Scarring Alopecia

Scarring Alopecia

Scarring alopecia, also known as cicatricial alopecia, is usually caused by complications of another condition. In this type of alopecia, the hair follicle (the small hole in your skin that an individual hair grows out of) is completely destroyed. This means your hair won't grow back.

Depending on the condition, the skin where the hair has fallen out is likely to be affected in some way.
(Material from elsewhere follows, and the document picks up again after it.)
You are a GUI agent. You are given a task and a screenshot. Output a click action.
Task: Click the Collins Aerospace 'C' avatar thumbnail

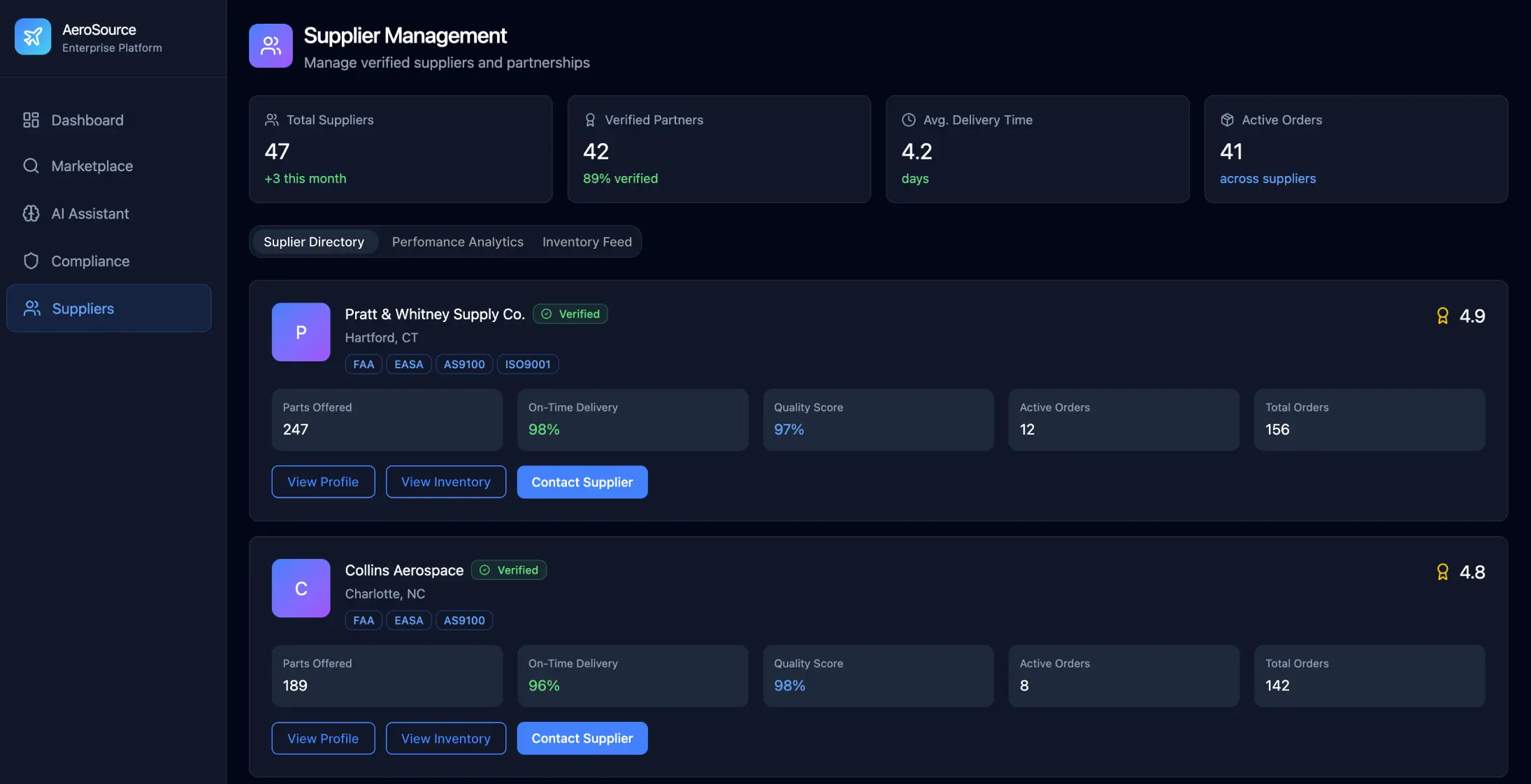coord(301,588)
Conditions which can cause scarring alopecia include:

  • Scleroderma – a condition affecting the body's connective (supporting) tissues, resulting in hard, puffy and itchy skin.
  • Lichen planopilaris –is a rare inflammatory condition that results in patchy progressive permanent hair loss mainly on the scalp.
  • Discoid lupus – a mild form of lupus affecting the skin, causing scaly marks and hair loss.
  • Folliculitis decalvans – a rare form of alopecia that most commonly affects men, causing baldness and scarring of the affected areas.
  • Frontal fibrosing alopecia – this type of alopecia affects women, usually post-menopausal, but not always. The hair follicles around the front hairline are damaged causing the hair line to recede, with no chance of any hair regrowth due to the scarring nature of this condition. Eyebrows can be affected by this condition with the outer edge of the brows being lost.